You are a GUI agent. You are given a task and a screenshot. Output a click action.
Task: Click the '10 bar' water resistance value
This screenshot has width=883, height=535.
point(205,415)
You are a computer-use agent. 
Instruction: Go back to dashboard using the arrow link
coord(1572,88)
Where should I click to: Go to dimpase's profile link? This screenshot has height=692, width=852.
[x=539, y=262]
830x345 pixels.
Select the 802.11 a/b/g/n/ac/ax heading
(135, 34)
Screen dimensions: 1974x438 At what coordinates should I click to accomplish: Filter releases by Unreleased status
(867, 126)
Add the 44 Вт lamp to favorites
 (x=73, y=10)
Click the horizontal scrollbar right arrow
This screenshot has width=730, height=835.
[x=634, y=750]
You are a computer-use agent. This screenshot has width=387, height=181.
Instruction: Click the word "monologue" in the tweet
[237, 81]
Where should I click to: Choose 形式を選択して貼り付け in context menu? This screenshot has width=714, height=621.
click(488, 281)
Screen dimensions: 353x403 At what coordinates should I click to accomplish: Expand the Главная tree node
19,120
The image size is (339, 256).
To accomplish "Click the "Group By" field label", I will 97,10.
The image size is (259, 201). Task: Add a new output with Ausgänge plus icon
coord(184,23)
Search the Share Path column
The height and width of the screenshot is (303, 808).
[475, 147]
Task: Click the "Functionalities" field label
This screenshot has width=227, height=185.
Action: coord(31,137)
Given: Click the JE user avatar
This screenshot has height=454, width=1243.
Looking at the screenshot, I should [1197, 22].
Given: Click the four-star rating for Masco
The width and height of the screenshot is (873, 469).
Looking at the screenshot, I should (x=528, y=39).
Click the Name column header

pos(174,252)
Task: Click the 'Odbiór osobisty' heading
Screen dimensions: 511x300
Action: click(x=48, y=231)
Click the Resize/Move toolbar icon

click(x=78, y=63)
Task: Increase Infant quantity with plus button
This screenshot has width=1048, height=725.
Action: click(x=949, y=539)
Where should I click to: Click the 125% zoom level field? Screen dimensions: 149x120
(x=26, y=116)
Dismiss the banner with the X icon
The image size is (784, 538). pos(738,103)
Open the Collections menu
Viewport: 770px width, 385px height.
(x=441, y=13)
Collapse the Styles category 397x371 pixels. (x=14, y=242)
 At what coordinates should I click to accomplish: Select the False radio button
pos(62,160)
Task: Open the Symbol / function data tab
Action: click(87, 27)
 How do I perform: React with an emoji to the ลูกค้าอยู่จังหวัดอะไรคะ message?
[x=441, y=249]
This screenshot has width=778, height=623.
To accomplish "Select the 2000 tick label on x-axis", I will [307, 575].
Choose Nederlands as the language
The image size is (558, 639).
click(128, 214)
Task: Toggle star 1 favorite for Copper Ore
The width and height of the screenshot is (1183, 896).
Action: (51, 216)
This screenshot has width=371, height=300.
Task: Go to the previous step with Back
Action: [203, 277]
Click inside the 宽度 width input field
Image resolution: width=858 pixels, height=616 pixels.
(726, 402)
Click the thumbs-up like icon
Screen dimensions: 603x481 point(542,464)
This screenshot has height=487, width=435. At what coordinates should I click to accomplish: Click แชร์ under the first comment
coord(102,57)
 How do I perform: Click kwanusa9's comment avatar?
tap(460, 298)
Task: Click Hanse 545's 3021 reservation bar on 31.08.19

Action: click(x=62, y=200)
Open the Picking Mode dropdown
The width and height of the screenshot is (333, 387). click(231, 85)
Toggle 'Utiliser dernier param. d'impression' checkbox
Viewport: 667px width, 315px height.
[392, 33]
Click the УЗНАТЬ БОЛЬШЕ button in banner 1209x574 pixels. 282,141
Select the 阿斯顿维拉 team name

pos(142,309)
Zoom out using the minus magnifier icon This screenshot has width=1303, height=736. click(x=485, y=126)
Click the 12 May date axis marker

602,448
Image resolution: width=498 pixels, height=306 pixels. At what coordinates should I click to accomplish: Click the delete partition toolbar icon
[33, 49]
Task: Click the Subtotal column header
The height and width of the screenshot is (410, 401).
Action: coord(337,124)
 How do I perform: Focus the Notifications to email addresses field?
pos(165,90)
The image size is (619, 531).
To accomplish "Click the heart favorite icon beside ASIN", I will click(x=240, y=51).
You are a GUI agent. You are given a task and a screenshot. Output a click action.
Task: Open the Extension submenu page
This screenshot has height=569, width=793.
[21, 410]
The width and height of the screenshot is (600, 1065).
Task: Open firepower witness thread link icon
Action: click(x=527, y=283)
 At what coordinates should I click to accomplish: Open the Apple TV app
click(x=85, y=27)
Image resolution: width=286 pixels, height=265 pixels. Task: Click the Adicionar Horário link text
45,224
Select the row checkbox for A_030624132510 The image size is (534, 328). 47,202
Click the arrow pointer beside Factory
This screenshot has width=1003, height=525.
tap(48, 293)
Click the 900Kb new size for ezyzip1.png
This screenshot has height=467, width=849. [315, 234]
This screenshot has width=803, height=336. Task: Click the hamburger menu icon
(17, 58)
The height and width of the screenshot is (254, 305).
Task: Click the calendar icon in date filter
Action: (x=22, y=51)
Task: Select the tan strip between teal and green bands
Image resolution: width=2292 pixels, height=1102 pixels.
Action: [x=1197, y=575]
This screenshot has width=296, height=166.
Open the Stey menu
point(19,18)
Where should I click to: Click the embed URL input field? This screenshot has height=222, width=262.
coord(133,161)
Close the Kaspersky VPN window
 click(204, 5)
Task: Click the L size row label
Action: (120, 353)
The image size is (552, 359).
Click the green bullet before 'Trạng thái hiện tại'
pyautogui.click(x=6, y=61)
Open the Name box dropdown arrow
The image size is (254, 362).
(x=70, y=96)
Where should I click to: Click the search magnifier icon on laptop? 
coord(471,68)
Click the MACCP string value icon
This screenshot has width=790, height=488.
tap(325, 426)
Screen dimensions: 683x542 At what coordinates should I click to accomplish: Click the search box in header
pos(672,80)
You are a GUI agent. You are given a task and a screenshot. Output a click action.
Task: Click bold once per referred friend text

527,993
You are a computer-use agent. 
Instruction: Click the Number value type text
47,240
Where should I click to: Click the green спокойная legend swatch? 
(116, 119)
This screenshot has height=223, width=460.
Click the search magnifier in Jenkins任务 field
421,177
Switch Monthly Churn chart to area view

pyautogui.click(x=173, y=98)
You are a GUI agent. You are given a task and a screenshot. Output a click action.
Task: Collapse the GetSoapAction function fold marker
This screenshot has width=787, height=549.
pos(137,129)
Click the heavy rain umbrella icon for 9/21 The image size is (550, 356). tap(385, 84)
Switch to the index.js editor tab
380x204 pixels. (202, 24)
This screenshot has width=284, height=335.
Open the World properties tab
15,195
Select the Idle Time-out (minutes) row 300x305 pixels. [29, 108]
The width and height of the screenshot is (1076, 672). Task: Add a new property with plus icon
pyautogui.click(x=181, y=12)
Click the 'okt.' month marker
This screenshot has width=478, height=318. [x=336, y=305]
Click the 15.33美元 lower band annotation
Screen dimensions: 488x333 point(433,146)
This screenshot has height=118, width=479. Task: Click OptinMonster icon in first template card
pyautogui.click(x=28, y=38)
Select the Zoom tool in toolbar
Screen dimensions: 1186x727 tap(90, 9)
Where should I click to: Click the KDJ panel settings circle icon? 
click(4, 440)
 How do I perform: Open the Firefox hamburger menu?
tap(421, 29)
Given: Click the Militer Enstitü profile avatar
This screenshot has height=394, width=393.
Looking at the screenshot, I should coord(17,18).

> WHAT YOU NEED TO DO: Repeat each line, unchanged, from the line that contains "This screenshot has width=284, height=335." to the end of the listing above.

> RESULT FOR THIS EXERCISE:
This screenshot has width=284, height=335.
Open the World properties tab
15,195
Select the Idle Time-out (minutes) row 300x305 pixels. [29, 108]
The width and height of the screenshot is (1076, 672). Task: Add a new property with plus icon
pyautogui.click(x=181, y=12)
Click the 'okt.' month marker
This screenshot has width=478, height=318. [x=336, y=305]
Click the 15.33美元 lower band annotation
Screen dimensions: 488x333 point(433,146)
This screenshot has height=118, width=479. Task: Click OptinMonster icon in first template card
pyautogui.click(x=28, y=38)
Select the Zoom tool in toolbar
Screen dimensions: 1186x727 tap(90, 9)
Where should I click to: Click the KDJ panel settings circle icon? 
click(4, 440)
 How do I perform: Open the Firefox hamburger menu?
tap(421, 29)
Given: Click the Militer Enstitü profile avatar
This screenshot has height=394, width=393.
Looking at the screenshot, I should coord(17,18).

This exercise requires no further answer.